Neville Gafà è l’artefice degli accordi segreti stipulati da Malta e Libia sul respingimento dei migranti,
Ma non solo: è stato anche il grande regista della campagna di diffamazione messa in atto contro Daphne Caruana Galizia, la giornalista che indagava sui paradisi fiscali che coinvolgevano le figure di primo piano della politica maltese. Daphne Caruana Galizia è stata assassinata il 16 ottobre 2017.
L’inchiesta di Nello Scavo puntava il dito sui mancati soccorsi in mare e sul ruolo del governo di Malta nei respingimenti dei barconi dei migranti, con l’utilizzo dei pescherecci maltesi in collaborazione con la Guardia Costiera libica. Il 22 aprile 2020, sulle colonne del giornale “L’Avvenire”, Nello Scavo scrive un articolo durissimo sulla “Strage di Pasquetta”. Sono verità scomode che molti vorrebbero mettere a tacere, e l‘irritazione di Malta e delle diplomazie europee per quelle parole è evidente e non celata.

VOCI FORNITE >>
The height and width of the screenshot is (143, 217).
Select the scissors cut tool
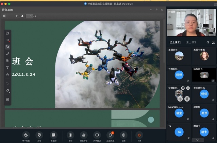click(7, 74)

==

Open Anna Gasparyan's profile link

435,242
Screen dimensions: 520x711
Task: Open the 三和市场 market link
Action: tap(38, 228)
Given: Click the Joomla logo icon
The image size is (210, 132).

COMPITI DA SVOLGERE >>
- A) Ricopia parola per parola la parte delle voci che si apre con la riga contenente "The height and" e si chiude con quella contenente "click(7, 74)", entrambe comprese. Lascia fuori le immagini.
- B) Prosegui il brano sugli accordi tra Malta e Libia e sul caso di Daphne Caruana Galizia dal punto in cui si ferma.

LE RISPOSTE >>
- A)
The height and width of the screenshot is (143, 217).
Select the scissors cut tool
click(7, 74)

- B)
Da Malta alla Libia il passo è breve. La Libia è una costante torbida nella storia politica dell’Italia che si trascina dalla vergogna del ventennio fascista ad oggi, e da sempre nasconde segreti mai chiariti in nessuna epoca e da nessun governo. Affari, interessi economici e militari, sono gli anelli di una catena che lega Italia e Libia in un reciproco e oscuro, ma non troppo, scambio di porcherie. Si potrebbe scrivere un libro su questa catena e si troverebbero mille accordi-bilaterali, mille compromessi e tanta ipocrisia. Percorso lungo e tortuoso, altri meglio di me lo hanno già affrontato. Scelgo allora di restare sul presente, perché quando si parla della Libia di oggi il discorso scivola inevitabilmente sulla rotta dei migranti e sulla loro odissea, sulle milizie che hanno il controllo dei centri di detenzione illegali dei migranti in Libia, veri e propri lager tollerati dall’Europa che Nello Scavo conosce bene: nel settembre 2017 riuscì ad entrare in una di quelle prigioni e raccontò in presa diretta le condizioni di vita dei migranti prigionieri. È su questa rotta che Nello Scavo solleva il tappeto che nasconde la polvere, e quando la polvere si alza crea sempre una tempesta.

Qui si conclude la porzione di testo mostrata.